【創作するときの立ち位置について】創る・作るの違い

なにかを創作するときに、
じぶんが今どういうことに着手しているのか、
ということを考えることはとても大切だと私は思っています。
 
世の中にはたくさんのクリエイティブ領域の仕事がありますが、
それぞれのセクションによって求められることが変わります。
 
それらは多くの場合、
立場によって変わるし、難易度の質も違います。
 
すべてを包括して創造的な仕事と呼ぶことはいうまでもありませんが、
こういう言葉でじぶんがやっていることを分析し、
当てはめてみることで、どういう方向にじぶんが進みたいのかをクリアにできるとおもいます。

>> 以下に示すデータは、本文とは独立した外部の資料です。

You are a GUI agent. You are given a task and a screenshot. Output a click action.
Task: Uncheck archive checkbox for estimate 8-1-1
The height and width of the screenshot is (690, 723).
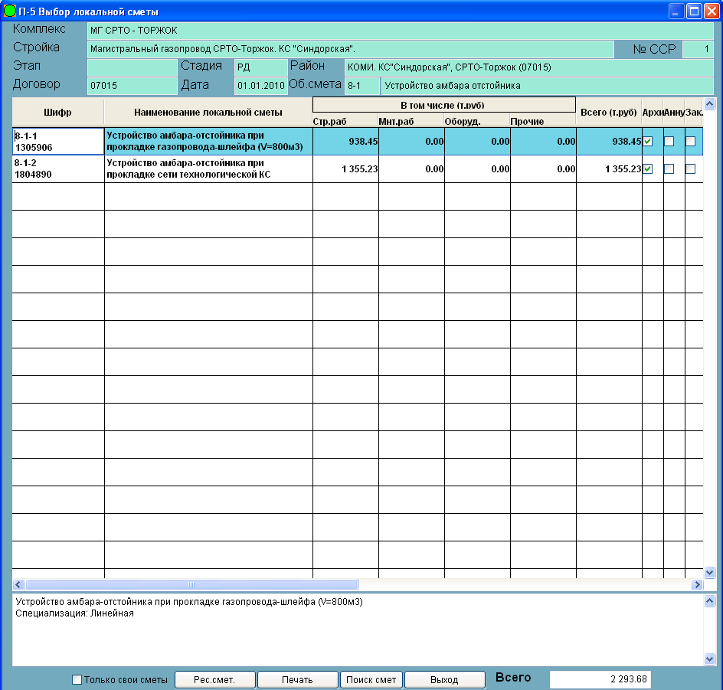(x=648, y=142)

なお、実際にこちらの意味が正しい意味を捉えているかというよりは、
創作のなかでどういう位置にじぶんがいるかを便宜的に理解するものとして使いました。

創る=Create

創るという言葉には、
 
「ゼロからイチを生み出す」

という意味があります。
 
独創的な発想を核として、
あたまの中にあるイメージを、どうやって具現化するか、
というプロセスそのものが対象になります。

世の中の仕事でいうと、
クリエイティブ・ディレクターやアート・ディレクターのように、
じっさいにこれからやろうとしていることの目的を明快にして、
設計図を描く仕事
です。

天才的な発想力が要求されますが、
世の中にあんまりできるひとがいないのと、
ひとからリスペクトを集めていないといくら発想がよくても誰もついていってくれないので、
こなせる方にとってはたいへんに重要なお仕事です。

作る=Make

こちらの作るというのは、
実務を指します。

「具体的な工程を指す」

言葉として使います。
こっちの仕事に要求されることは、具体的なスキルです。

きれいに絵が書けるとか、
カメラを使いこなせるとか、
デザインのレイアウトが美しいとか、
文章がうまいとか。
 

makeから入ってcreateに出づる

私の経験上、たいていのひとはいきなりCreateをやろうとしますが、
それだと理屈ではうまくいっても、
同じチームのスタッフのこころを動かすことはできません。

「私は発想の天才です!」

といきなり言われても、
クリエイターは行動で示せない人間を絶対に信頼しません。

Createをするっていうことは、
じぶんはあたまで勝負をして、他の方に実務をお願いするということなので、
メンバーからは、
 
「あいつ何もわかってねーな」
「っていうか実際にやってるの俺らだな」
「あいついなくてもいいな」

と影で言われてしまいます。

影で言われても平気なひとでも、
いつの間にかスタッフが離れていって、
じぶんは何もできないまま世間に放り出されます。
 
そういう人間をたくさん見てきました。
 
最初は実務から入ること、ほんとおすすめします。